=== Exercise ===
Go to the line containing "This screenshot has height=272, width=196." in the records below and print it and every following line exactly, on through the line containing "Viewport: 859px width, 587px height.", then stop.

=== Working data ===
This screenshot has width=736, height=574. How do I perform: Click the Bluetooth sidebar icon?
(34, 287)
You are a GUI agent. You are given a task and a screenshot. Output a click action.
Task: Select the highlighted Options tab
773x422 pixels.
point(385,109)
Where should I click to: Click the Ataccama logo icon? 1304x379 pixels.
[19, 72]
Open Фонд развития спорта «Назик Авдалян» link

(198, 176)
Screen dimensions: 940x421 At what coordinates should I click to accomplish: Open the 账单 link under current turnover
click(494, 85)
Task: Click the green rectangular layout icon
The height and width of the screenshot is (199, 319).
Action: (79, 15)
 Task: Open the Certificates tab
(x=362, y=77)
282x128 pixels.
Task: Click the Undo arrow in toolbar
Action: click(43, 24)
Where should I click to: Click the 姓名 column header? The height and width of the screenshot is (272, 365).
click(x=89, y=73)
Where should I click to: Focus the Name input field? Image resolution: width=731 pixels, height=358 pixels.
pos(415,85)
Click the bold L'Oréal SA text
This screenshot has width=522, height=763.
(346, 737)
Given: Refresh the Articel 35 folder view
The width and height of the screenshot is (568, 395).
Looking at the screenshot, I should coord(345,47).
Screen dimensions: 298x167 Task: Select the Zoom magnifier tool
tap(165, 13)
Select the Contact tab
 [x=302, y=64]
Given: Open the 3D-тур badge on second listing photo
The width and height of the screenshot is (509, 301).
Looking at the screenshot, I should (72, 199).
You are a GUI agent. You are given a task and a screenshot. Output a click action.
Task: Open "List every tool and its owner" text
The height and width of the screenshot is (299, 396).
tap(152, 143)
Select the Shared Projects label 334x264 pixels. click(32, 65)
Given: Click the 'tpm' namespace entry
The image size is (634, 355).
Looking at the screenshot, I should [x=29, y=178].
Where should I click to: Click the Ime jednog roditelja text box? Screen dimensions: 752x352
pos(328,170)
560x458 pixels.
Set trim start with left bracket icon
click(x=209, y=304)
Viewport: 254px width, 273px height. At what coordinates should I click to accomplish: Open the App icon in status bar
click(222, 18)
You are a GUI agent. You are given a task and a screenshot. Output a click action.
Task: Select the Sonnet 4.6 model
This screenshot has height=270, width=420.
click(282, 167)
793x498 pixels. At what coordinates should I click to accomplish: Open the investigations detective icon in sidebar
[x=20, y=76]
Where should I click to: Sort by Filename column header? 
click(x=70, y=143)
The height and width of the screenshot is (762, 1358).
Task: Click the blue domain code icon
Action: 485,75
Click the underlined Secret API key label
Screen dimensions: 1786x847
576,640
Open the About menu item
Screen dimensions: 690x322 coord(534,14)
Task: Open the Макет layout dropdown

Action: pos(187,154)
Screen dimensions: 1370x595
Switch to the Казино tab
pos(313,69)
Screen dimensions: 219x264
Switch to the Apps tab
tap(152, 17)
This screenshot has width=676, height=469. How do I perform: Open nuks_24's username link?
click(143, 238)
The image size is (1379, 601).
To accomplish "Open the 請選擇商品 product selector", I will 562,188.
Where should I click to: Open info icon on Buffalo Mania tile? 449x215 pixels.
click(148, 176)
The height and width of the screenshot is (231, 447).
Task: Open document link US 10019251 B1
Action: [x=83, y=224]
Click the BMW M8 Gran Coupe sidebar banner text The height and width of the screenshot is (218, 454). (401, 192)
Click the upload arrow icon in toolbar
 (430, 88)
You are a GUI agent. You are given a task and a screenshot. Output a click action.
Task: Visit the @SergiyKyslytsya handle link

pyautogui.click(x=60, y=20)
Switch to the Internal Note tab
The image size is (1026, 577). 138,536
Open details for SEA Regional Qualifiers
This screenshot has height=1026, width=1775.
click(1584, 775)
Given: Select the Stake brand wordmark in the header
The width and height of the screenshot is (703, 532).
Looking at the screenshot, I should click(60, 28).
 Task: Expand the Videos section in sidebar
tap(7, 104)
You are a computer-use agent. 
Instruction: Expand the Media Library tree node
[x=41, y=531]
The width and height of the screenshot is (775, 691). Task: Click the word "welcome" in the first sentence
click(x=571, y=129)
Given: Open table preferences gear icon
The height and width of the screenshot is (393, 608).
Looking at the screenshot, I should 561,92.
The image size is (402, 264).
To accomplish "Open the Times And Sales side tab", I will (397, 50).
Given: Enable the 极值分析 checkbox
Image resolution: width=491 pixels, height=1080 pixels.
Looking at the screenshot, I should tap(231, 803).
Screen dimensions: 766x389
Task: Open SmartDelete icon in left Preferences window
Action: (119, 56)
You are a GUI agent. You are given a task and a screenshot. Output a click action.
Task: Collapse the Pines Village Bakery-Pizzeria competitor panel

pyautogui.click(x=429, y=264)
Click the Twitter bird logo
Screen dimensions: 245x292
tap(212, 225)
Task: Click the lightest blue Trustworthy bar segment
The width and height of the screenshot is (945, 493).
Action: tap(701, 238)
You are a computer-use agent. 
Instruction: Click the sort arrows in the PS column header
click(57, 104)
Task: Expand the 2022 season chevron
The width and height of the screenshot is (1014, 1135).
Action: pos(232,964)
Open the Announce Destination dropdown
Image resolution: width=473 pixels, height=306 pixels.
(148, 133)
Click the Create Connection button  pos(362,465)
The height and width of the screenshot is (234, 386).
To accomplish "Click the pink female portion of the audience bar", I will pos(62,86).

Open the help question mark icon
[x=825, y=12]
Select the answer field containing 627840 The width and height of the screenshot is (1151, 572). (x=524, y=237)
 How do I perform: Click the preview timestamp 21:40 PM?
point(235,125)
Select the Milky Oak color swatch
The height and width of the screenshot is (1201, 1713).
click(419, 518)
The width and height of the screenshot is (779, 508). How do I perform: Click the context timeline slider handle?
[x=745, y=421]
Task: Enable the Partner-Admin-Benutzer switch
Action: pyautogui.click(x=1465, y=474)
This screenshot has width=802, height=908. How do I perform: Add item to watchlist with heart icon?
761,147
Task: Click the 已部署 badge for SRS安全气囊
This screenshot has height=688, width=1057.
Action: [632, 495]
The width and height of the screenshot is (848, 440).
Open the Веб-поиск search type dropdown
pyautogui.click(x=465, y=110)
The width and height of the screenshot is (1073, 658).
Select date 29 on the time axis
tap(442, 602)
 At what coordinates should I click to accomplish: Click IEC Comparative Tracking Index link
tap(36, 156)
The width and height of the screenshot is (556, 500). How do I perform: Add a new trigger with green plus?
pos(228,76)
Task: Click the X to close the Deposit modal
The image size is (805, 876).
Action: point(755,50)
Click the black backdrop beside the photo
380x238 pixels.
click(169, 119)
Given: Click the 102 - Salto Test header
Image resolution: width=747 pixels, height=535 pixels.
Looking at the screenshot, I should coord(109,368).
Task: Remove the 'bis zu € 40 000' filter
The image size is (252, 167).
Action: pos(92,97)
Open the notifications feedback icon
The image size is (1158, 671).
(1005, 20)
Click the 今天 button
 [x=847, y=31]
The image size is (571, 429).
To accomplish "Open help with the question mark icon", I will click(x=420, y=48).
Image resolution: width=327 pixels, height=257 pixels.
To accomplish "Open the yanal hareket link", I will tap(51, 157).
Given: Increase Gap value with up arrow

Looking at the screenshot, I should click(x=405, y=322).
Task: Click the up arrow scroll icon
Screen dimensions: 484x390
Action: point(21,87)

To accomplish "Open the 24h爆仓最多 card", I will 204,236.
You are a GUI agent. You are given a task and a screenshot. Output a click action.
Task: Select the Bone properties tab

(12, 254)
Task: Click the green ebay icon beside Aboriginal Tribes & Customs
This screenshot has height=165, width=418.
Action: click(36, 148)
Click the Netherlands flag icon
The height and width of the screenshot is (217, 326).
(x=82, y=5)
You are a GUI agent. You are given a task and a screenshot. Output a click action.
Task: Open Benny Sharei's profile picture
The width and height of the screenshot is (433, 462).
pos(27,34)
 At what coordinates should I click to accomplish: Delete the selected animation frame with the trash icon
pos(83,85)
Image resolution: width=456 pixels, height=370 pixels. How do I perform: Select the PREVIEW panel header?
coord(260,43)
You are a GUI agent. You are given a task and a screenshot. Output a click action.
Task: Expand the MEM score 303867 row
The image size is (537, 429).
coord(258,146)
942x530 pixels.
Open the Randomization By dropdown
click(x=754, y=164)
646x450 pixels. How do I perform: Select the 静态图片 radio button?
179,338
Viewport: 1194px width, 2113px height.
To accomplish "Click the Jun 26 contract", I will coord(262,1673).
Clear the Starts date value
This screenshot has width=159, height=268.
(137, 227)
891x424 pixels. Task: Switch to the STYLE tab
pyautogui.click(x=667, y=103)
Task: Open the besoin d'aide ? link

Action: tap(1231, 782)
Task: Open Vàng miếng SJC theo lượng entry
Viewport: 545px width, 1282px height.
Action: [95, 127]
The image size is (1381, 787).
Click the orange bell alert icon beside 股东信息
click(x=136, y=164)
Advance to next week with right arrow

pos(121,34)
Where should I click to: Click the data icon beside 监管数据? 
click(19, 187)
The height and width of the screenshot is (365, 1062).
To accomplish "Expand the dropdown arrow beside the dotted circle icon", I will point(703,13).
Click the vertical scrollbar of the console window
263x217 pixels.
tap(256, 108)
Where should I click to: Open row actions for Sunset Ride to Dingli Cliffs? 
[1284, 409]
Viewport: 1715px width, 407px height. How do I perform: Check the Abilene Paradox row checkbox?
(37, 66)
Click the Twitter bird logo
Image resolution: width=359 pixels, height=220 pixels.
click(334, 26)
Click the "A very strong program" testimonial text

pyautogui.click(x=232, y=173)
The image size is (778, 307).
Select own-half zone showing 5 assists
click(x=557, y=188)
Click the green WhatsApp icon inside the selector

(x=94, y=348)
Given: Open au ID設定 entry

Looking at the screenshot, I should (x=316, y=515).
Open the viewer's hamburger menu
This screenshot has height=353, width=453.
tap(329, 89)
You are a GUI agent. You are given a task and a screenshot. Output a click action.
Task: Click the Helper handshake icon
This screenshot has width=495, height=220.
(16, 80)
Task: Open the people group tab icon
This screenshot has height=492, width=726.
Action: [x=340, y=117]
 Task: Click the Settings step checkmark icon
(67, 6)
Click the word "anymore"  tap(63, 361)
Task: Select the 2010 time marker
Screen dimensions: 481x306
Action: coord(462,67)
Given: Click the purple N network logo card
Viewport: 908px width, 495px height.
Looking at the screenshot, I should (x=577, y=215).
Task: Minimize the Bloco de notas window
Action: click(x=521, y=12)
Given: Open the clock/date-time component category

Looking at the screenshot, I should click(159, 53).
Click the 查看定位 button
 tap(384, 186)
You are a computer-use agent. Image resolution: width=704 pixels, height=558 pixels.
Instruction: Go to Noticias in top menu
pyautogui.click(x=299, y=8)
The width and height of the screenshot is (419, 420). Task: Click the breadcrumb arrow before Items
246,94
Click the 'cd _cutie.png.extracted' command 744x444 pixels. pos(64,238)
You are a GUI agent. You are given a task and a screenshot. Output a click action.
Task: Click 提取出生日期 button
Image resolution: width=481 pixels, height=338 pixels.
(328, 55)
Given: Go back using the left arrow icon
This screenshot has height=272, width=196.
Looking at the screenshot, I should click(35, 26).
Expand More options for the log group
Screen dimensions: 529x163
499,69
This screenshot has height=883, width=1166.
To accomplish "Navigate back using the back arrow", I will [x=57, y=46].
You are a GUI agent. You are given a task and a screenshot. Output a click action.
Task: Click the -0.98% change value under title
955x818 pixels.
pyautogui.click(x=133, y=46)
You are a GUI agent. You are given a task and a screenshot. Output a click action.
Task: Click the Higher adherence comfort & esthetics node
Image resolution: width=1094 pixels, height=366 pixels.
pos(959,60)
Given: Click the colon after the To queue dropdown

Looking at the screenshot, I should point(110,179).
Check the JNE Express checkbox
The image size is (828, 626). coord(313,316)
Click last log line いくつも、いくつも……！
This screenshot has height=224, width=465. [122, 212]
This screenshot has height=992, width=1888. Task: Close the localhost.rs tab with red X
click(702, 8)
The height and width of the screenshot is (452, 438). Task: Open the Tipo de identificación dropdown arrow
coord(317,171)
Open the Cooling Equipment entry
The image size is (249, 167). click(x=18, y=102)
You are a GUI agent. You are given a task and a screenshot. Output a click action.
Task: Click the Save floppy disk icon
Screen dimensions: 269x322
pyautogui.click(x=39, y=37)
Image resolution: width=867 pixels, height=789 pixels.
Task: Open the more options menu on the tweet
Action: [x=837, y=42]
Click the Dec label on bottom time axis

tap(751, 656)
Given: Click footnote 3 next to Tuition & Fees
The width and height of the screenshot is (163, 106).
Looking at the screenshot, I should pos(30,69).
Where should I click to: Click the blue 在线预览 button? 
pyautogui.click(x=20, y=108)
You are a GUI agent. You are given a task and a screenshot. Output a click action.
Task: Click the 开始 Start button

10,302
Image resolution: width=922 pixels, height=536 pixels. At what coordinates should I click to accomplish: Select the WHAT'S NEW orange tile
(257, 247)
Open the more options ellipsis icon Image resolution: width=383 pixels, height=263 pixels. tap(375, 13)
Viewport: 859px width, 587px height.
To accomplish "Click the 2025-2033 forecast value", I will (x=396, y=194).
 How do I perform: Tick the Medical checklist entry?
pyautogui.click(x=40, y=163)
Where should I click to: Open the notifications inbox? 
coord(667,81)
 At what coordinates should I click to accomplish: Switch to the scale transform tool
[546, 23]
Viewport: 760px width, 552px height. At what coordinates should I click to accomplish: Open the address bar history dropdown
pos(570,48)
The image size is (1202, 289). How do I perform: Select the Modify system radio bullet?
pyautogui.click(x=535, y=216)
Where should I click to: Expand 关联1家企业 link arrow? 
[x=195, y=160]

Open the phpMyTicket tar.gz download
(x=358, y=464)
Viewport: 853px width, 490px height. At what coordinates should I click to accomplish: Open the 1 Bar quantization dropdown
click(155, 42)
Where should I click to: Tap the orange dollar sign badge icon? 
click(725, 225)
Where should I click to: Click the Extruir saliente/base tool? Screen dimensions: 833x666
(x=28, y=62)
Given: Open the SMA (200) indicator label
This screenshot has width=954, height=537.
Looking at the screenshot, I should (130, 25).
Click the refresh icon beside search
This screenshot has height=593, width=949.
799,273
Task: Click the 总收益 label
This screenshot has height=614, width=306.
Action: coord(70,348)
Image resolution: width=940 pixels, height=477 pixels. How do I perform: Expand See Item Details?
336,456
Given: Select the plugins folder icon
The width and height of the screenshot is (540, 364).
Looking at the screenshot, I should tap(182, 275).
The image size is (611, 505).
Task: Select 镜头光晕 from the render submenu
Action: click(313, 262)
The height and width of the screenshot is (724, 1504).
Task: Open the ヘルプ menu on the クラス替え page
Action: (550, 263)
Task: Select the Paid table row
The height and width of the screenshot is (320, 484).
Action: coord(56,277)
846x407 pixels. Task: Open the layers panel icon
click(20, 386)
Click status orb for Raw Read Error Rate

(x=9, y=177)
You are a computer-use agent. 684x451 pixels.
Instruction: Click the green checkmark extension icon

=== Exercise result ===
This screenshot has height=272, width=196.
Looking at the screenshot, I should click(35, 26).
Expand More options for the log group
Screen dimensions: 529x163
499,69
This screenshot has height=883, width=1166.
To accomplish "Navigate back using the back arrow", I will [x=57, y=46].
You are a GUI agent. You are given a task and a screenshot. Output a click action.
Task: Click the -0.98% change value under title
955x818 pixels.
pyautogui.click(x=133, y=46)
You are a GUI agent. You are given a task and a screenshot. Output a click action.
Task: Click the Higher adherence comfort & esthetics node
Image resolution: width=1094 pixels, height=366 pixels.
pos(959,60)
Given: Click the colon after the To queue dropdown

Looking at the screenshot, I should point(110,179).
Check the JNE Express checkbox
The image size is (828, 626). coord(313,316)
Click last log line いくつも、いくつも……！
This screenshot has height=224, width=465. [122, 212]
This screenshot has height=992, width=1888. Task: Close the localhost.rs tab with red X
click(702, 8)
The height and width of the screenshot is (452, 438). Task: Open the Tipo de identificación dropdown arrow
coord(317,171)
Open the Cooling Equipment entry
The image size is (249, 167). click(x=18, y=102)
You are a GUI agent. You are given a task and a screenshot. Output a click action.
Task: Click the Save floppy disk icon
Screen dimensions: 269x322
pyautogui.click(x=39, y=37)
Image resolution: width=867 pixels, height=789 pixels.
Task: Open the more options menu on the tweet
Action: [x=837, y=42]
Click the Dec label on bottom time axis

tap(751, 656)
Given: Click footnote 3 next to Tuition & Fees
The width and height of the screenshot is (163, 106).
Looking at the screenshot, I should pos(30,69).
Where should I click to: Click the blue 在线预览 button? 
pyautogui.click(x=20, y=108)
You are a GUI agent. You are given a task and a screenshot. Output a click action.
Task: Click the 开始 Start button

10,302
Image resolution: width=922 pixels, height=536 pixels. At what coordinates should I click to accomplish: Select the WHAT'S NEW orange tile
(257, 247)
Open the more options ellipsis icon Image resolution: width=383 pixels, height=263 pixels. tap(375, 13)
Viewport: 859px width, 587px height.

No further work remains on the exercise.